*** ENTRIES PROVIDED Section Begins ***

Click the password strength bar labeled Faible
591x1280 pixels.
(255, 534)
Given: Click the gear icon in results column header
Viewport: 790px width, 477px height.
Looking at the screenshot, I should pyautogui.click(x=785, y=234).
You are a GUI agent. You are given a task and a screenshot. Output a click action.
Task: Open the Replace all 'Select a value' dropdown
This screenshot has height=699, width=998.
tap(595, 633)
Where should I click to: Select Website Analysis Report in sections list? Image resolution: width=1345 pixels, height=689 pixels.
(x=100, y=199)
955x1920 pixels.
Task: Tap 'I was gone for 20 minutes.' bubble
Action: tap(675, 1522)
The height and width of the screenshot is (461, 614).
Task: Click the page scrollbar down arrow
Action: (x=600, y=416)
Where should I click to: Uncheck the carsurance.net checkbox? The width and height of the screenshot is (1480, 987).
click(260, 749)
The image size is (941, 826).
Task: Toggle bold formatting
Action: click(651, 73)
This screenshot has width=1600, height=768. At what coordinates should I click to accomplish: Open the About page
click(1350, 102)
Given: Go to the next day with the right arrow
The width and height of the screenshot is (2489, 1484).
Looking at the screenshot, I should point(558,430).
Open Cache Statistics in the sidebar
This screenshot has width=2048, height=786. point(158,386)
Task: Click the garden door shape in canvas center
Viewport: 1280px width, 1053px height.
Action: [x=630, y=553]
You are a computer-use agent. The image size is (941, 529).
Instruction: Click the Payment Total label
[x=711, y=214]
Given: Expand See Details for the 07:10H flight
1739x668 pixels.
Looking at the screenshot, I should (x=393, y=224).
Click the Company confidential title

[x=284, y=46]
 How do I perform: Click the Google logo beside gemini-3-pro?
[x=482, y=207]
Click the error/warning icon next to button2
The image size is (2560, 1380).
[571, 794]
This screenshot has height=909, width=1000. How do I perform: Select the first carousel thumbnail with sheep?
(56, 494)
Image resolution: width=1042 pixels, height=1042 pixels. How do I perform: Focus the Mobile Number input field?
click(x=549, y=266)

*** ENTRIES PROVIDED Section Ends ***

PROBLEM DETAILS - Whenever a line above includes "agent", copy it in full.

WRITTEN SOLUTION -
You are a GUI agent. You are given a task and a screenshot. Output a click action.
You are a computer-use agent. The image size is (941, 529).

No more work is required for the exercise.